Cars Coming Equipped With New Technology

New technology, such as collision warning systems, no longer is confined to luxury brands like Mercedes and Volvo. It's showing up in mainstream vehicles such as the Nissan Rogue and Ford Fusion.

New cars are coming equipped with cameras that check around the car for pedestrians. Radar that stops you from drifting out of your lane. An engine able to turn off automatically at traffic lights to conserve fuel. they  are  no longer confined to luxury brands only. It’s showing up in mainstream vehicles like the Nissan Rogue and Ford Fusion. Today, the cameras are smaller and cheaper, too, making it easier to put multiple ones on each car. Costs are expected dwindle as technology improves and automakers add them to more and more vehicles.

New features that drivers can expect on their next cars:

 Collision warning with automatic braking: New cars have radar and camera systems that warn you, with beeping sounds, of a possible front-end crash. Some even stop the vehicle, or at least slow it enough to make a crash less severe. More sophisticated systems apply the brakes if a car veers off the road and heads toward a moving or fixed object. The systems are the outgrowth of adaptive cruise control, which came out 15 years ago and helps keep cars a safe distance from vehicles in front of them.

Mercedes, Honda, Toyota, Infiniti, Volvo and other brands offer automatic braking to avoid a collision; more automakers will follow soon.

• Advanced cameras: Automotive cameras are showing up on more cars ahead of a government requirement to install backup cameras, which is expected by 2015. Since cameras are becoming smaller and cheaper, automakers aren’t just putting them on the back of the car anymore.

Honda has side cameras that come on automatically when a turn signal is employed, so drivers can spot obstacles while turning. Nissan’s around-view monitor blends images from four cameras tucked in the mirrors and elsewhere around the car into a composite, bird’s-eye view to help the driver back out of a parking spot. The system is available on a high-end Rogue, which costs $6,000 more than the base model. Volvo and Subaru have front-mounted cameras that can apply brakes to avoid hitting pedestrians.

Lane centering: A camera can follow the road and gently nudge a car — using the brakes — to stay in the center of a lane. These systems — aka Lane Keep Assist — are available on most Mercedes-Benz vehicles as well as the Ford Fusion, Ford Explorer, Toyota Prius, Lexus GS and Lincoln MKZ.
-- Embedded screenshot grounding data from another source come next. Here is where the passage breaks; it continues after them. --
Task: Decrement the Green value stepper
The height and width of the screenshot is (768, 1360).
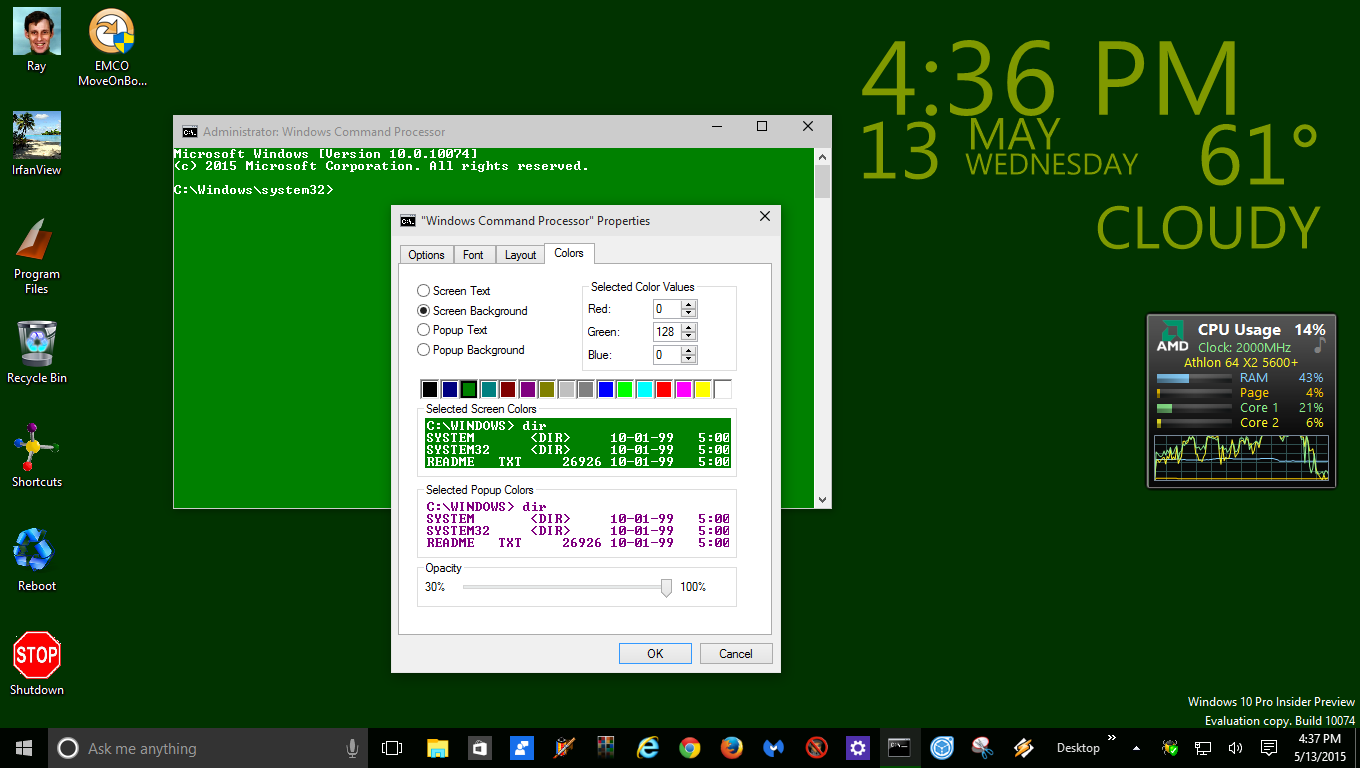Action: (x=688, y=334)
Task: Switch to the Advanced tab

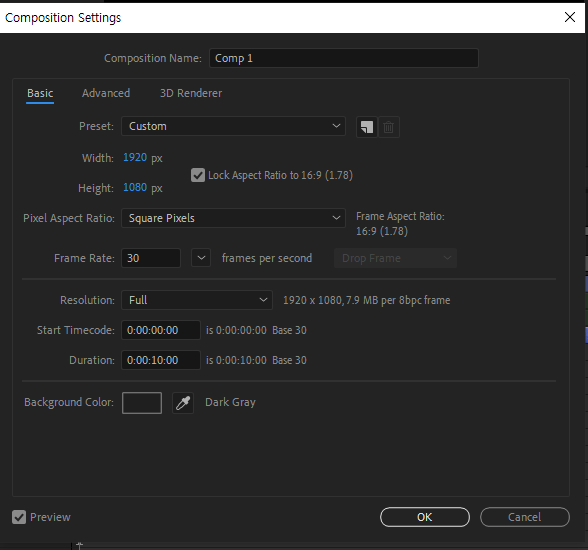Action: (106, 93)
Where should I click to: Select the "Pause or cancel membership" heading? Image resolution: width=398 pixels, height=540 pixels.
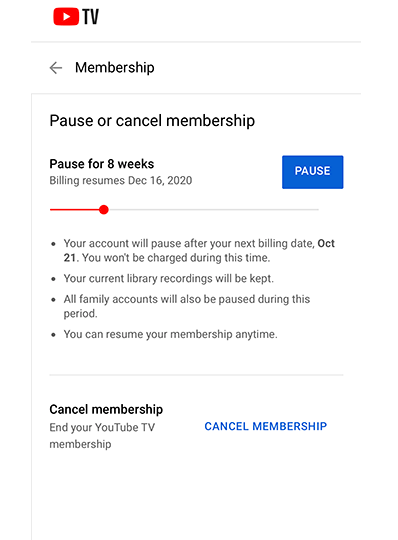[152, 121]
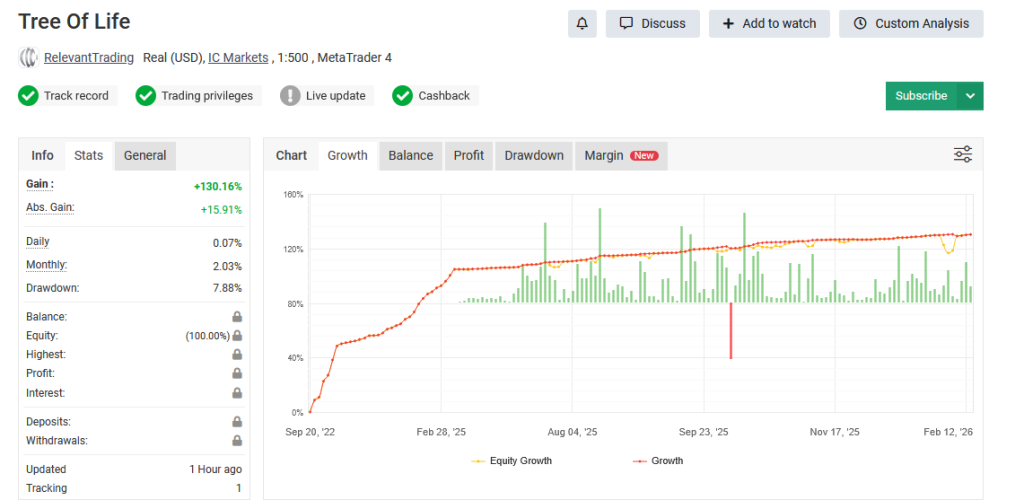Select the Margin tab
Viewport: 1024px width, 500px height.
click(x=620, y=156)
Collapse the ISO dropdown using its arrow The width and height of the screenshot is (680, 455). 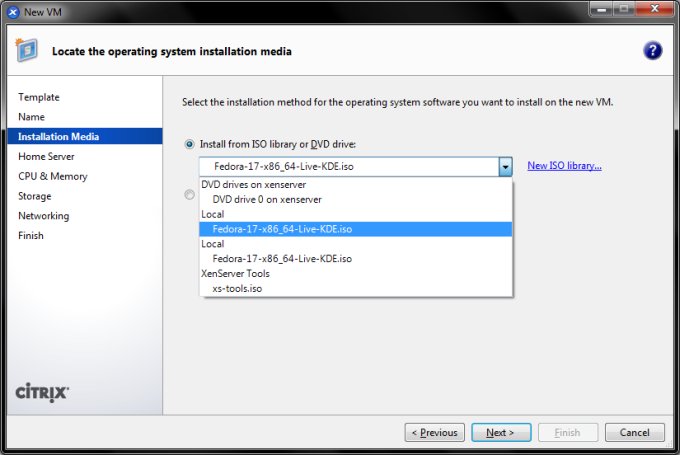tap(506, 167)
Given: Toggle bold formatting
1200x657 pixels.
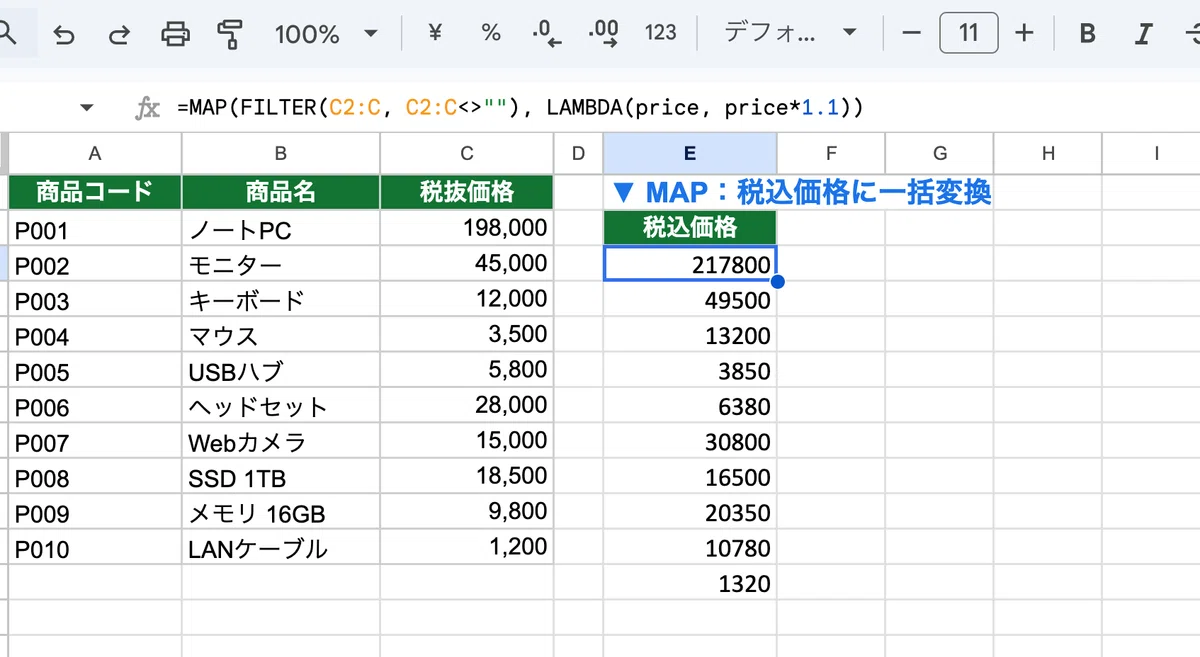Looking at the screenshot, I should 1088,34.
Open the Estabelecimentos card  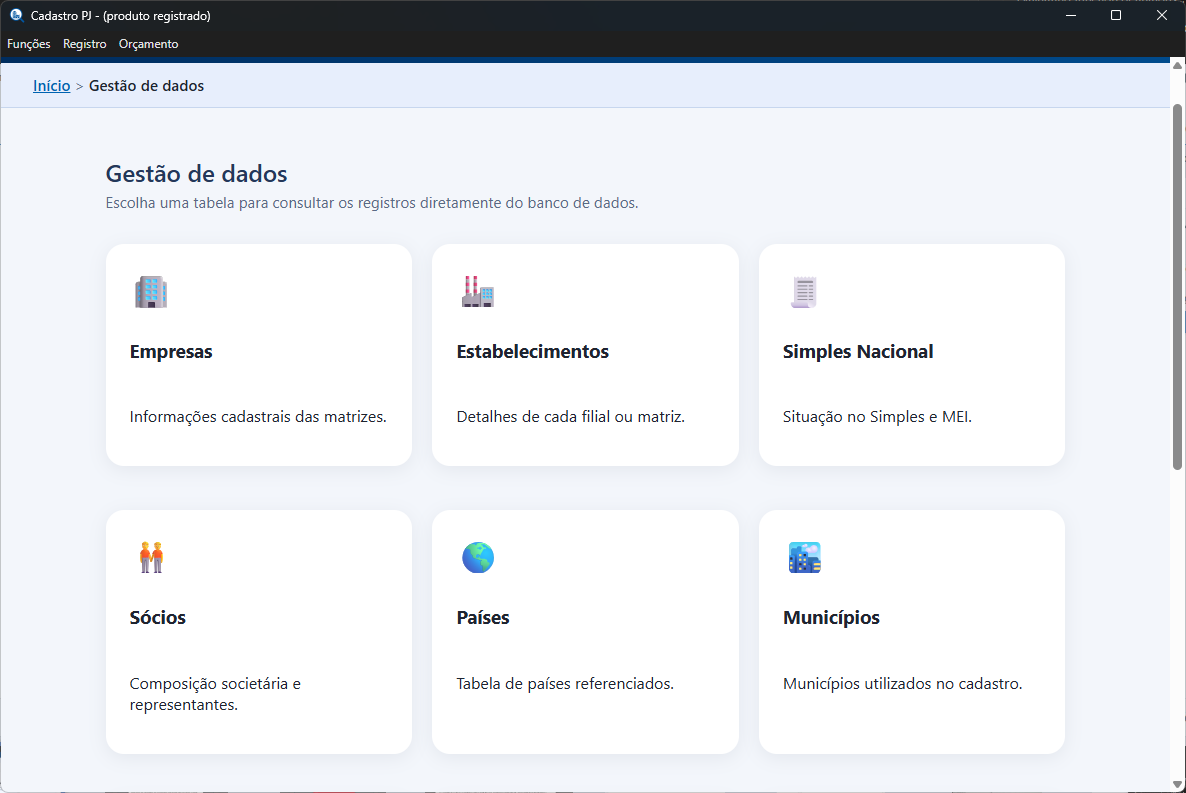tap(584, 354)
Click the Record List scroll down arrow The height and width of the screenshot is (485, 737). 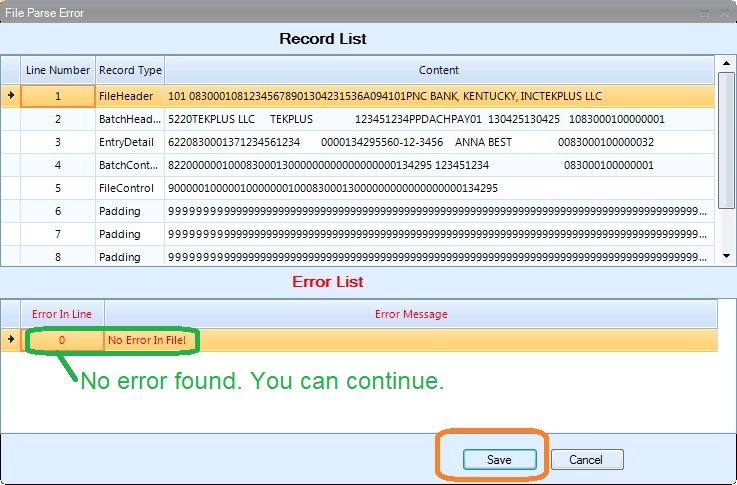click(726, 257)
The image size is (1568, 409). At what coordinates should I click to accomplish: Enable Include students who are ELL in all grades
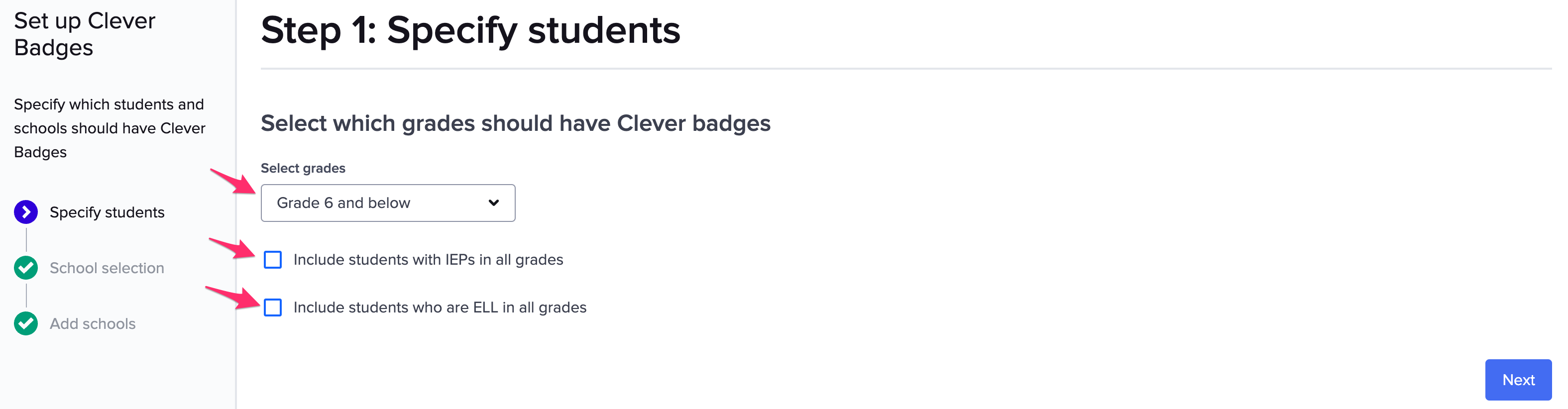coord(274,308)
• Adaptive headlights: Headlights don’t have to be round any more to accommodate bulbs. And LEDs, or light-emitting diodes, let automakers cram more brightness into smaller spaces. Audi, Mercedes, Acura, Mazda and others have so-called adaptive headlights that swivel in the direction the car is going to help drivers see around corners as they turn. And many cars have high-beam lights that sense oncoming traffic and dim automatically.

• Stop-start: By 2025, new cars and trucks sold in the U.S. will have to average 54.5 miles a gallon, up from the current 30.8 mpg. A must-have feature will be : a “stop-start” device that shuts off the engine at a stop light and automatically turns it on when the driver releases the brake.